▶ [Problem to solve] Output exactly the lines below, starting with the line that has "This screenshot has width=1232, height=968." and going on through the line that has "Task: Select the Modify column header", both included, and no other lines.

▶ [Supplied information]
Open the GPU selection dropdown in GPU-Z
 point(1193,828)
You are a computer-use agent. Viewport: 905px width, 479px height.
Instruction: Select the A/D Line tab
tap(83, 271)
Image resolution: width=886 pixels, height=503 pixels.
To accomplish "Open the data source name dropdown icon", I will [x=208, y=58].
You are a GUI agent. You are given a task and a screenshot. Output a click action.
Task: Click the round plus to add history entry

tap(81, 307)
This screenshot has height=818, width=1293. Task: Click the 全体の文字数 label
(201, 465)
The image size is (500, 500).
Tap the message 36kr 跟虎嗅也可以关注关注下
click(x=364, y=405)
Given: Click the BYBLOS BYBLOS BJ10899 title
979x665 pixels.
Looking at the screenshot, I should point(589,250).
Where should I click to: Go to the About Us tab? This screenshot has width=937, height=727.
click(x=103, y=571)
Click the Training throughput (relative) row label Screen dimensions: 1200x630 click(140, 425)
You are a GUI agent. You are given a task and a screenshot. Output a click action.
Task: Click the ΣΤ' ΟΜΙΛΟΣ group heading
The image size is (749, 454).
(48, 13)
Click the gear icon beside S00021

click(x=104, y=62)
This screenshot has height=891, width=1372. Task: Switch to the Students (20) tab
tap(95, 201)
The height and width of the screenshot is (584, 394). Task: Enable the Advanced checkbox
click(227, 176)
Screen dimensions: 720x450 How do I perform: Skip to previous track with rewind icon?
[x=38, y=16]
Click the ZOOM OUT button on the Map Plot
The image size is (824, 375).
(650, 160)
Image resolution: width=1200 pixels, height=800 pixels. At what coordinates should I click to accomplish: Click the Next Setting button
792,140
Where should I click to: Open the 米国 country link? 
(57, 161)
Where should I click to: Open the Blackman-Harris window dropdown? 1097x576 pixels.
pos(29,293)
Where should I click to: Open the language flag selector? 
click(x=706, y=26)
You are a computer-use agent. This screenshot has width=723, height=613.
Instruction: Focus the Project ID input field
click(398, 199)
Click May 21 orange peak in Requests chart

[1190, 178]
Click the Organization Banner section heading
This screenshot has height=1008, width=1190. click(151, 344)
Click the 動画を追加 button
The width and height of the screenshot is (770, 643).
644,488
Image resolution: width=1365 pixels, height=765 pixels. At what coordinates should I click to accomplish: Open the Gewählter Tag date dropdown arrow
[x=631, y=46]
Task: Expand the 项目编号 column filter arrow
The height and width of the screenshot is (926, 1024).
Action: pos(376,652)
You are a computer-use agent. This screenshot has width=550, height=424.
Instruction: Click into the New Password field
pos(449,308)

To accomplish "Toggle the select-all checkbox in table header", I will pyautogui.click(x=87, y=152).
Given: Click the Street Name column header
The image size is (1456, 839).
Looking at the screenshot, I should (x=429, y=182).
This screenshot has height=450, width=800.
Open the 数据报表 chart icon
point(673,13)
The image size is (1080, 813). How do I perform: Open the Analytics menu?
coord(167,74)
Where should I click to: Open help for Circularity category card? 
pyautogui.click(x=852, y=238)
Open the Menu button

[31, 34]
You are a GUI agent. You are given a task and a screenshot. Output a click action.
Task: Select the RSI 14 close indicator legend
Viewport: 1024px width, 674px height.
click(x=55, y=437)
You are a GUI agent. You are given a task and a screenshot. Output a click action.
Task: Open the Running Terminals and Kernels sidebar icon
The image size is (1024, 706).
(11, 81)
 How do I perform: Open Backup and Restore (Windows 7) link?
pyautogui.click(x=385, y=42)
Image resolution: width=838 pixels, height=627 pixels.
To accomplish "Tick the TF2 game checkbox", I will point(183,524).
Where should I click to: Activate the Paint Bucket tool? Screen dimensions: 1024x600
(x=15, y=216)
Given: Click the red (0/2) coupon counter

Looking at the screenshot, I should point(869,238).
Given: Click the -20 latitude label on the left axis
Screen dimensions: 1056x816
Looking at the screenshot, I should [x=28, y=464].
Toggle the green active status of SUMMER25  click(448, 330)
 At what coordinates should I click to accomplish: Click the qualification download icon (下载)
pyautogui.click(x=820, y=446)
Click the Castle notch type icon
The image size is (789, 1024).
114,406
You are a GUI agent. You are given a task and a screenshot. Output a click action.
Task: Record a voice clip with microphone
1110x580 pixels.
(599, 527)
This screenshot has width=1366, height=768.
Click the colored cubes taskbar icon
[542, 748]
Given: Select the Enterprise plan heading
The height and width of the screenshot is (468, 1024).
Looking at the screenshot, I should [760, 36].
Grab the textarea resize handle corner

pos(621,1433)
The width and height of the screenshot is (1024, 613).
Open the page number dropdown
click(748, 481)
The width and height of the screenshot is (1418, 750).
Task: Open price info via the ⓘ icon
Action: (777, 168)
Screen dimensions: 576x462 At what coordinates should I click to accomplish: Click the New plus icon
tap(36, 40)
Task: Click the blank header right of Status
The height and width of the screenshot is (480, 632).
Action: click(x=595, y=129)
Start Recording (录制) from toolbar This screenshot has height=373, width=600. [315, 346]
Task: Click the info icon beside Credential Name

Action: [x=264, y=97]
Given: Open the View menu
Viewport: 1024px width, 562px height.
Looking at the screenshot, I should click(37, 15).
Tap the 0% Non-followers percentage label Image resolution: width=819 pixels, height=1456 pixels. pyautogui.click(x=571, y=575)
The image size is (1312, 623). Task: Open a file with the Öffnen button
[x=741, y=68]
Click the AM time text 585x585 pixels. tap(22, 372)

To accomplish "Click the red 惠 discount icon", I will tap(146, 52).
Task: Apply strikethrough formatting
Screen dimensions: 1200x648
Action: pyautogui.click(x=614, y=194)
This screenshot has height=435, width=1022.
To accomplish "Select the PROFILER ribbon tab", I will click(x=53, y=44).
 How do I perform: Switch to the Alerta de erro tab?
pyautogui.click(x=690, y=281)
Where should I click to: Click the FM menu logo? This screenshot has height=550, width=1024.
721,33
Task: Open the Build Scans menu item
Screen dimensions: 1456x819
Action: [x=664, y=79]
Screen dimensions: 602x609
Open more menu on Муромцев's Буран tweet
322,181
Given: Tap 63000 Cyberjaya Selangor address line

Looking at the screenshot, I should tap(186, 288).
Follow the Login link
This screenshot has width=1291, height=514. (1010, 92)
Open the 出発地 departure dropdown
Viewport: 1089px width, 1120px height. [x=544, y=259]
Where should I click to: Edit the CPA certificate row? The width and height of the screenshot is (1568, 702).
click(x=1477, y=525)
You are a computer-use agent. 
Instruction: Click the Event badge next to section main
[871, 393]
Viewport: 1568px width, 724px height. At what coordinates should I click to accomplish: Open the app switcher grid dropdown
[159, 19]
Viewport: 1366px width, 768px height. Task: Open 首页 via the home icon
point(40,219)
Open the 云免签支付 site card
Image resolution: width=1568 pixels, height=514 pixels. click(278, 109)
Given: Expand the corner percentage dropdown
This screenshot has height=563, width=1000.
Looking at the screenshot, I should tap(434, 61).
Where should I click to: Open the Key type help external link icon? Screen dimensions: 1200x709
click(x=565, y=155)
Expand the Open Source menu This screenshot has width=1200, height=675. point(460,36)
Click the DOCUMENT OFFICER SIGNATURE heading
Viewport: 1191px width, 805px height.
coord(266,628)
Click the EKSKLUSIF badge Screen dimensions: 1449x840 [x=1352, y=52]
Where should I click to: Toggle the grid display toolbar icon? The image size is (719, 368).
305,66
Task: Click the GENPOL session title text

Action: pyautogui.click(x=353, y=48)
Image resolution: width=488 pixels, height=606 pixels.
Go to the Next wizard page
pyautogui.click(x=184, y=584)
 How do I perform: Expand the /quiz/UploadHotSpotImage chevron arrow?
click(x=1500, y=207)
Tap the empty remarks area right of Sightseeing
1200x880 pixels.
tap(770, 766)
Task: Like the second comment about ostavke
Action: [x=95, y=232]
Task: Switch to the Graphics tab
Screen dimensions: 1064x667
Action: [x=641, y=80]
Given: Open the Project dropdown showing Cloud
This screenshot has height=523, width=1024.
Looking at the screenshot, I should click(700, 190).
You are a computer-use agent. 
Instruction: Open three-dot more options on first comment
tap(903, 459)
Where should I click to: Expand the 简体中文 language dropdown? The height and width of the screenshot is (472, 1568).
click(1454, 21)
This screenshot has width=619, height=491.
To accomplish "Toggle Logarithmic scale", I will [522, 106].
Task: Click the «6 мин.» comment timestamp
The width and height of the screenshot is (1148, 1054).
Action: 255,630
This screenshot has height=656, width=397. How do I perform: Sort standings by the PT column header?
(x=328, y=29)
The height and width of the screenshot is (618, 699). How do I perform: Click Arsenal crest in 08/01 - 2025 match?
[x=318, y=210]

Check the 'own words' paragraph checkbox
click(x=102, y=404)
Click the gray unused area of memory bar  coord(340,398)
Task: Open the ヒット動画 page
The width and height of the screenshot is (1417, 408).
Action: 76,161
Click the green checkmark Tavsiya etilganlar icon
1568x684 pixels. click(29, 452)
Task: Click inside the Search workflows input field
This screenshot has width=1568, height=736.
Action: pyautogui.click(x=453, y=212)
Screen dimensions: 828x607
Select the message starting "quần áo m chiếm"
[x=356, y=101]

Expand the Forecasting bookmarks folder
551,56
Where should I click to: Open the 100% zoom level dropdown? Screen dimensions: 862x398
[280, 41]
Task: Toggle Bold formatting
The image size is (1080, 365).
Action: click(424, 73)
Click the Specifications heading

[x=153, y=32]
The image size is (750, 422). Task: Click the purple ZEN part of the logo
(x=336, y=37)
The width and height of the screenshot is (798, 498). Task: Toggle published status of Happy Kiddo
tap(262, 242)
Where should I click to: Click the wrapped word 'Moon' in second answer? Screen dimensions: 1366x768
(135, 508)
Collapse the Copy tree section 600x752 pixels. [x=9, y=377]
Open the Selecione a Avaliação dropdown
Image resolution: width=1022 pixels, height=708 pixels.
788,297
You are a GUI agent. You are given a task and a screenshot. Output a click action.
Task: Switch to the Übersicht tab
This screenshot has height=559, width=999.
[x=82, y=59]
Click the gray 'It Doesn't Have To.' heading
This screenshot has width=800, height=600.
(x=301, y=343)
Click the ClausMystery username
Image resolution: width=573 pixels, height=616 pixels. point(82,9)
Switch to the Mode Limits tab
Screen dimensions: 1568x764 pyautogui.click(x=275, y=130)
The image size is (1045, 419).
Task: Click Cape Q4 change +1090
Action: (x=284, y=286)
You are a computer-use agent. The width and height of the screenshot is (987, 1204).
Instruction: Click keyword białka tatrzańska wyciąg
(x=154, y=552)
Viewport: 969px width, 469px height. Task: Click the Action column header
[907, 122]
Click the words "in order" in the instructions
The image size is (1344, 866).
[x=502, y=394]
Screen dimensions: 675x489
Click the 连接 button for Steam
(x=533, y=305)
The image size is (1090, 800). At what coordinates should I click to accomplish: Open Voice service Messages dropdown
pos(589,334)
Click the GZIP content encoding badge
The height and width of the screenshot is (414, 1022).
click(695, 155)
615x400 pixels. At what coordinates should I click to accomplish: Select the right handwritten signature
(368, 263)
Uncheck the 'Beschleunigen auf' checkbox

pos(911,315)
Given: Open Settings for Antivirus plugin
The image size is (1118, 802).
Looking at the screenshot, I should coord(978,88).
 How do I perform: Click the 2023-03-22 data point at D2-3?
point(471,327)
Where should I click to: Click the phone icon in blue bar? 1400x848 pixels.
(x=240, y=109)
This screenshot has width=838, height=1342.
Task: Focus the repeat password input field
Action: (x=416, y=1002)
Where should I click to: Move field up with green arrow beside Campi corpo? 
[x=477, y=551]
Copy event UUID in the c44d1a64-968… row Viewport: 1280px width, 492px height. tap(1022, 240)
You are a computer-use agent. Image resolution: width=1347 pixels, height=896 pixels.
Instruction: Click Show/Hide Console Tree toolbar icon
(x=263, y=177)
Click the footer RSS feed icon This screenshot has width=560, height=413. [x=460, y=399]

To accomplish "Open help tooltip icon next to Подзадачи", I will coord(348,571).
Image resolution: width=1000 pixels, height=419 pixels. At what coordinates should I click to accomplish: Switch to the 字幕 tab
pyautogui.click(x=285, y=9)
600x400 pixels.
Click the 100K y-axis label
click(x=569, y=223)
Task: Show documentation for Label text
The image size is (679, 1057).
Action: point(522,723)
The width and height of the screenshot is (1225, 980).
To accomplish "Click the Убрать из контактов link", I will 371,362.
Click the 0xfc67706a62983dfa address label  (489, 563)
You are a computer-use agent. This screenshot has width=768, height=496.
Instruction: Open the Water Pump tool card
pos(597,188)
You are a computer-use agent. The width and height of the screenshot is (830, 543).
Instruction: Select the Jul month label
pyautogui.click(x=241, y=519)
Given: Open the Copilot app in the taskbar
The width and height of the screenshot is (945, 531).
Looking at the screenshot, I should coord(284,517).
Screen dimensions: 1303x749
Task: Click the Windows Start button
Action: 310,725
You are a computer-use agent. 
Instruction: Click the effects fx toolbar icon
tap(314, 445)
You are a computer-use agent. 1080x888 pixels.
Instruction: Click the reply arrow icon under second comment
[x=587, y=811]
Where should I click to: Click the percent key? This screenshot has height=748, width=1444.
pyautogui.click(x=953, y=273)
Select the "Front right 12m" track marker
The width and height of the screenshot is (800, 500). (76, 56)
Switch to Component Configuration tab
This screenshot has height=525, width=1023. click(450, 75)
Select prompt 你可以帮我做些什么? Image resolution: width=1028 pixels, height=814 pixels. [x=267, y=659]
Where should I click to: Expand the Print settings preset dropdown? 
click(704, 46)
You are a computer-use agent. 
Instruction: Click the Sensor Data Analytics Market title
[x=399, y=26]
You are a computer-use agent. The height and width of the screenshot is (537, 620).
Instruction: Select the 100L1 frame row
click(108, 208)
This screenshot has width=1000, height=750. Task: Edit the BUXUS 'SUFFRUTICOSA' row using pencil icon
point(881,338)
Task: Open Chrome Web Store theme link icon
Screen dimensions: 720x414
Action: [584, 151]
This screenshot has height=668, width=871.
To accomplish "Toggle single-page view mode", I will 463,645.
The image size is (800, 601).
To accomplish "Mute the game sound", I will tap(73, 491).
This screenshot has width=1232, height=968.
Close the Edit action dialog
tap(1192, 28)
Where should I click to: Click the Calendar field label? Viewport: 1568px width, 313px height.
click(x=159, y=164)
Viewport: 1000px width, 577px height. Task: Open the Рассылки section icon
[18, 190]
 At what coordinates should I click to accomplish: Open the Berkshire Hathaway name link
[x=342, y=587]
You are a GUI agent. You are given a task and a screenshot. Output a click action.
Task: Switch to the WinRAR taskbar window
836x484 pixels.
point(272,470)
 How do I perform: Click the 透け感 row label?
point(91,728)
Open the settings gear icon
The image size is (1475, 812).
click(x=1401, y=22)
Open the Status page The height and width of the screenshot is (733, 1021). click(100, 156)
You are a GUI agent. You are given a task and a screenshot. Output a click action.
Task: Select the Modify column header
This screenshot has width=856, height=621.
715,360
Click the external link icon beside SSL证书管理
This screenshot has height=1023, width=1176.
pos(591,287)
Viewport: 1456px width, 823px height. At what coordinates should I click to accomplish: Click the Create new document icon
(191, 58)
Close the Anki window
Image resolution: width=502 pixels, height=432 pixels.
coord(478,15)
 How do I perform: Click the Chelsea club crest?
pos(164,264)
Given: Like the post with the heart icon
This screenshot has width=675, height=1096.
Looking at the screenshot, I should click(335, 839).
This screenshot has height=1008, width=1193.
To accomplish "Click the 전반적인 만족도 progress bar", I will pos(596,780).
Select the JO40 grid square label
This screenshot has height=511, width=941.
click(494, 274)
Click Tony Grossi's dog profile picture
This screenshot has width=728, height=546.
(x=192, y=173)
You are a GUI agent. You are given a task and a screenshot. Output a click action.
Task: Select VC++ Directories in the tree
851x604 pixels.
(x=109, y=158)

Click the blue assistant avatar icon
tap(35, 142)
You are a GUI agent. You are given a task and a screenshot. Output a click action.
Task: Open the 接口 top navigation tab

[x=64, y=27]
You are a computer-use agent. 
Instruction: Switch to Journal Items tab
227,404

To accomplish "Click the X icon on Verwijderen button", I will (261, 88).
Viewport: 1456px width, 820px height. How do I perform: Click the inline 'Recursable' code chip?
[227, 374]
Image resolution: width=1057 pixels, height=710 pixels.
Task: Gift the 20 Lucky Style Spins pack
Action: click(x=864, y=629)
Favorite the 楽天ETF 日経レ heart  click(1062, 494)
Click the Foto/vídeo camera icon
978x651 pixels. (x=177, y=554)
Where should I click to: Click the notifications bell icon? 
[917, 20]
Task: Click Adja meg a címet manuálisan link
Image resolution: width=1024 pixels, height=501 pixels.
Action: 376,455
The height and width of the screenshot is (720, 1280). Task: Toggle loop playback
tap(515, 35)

▶ [Task output]
This screenshot has width=1232, height=968.
Close the Edit action dialog
tap(1192, 28)
Where should I click to: Click the Calendar field label? Viewport: 1568px width, 313px height.
click(x=159, y=164)
Viewport: 1000px width, 577px height. Task: Open the Рассылки section icon
[18, 190]
 At what coordinates should I click to accomplish: Open the Berkshire Hathaway name link
[x=342, y=587]
You are a GUI agent. You are given a task and a screenshot. Output a click action.
Task: Switch to the WinRAR taskbar window
836x484 pixels.
point(272,470)
 How do I perform: Click the 透け感 row label?
point(91,728)
Open the settings gear icon
The image size is (1475, 812).
click(x=1401, y=22)
Open the Status page The height and width of the screenshot is (733, 1021). click(100, 156)
You are a GUI agent. You are given a task and a screenshot. Output a click action.
Task: Select the Modify column header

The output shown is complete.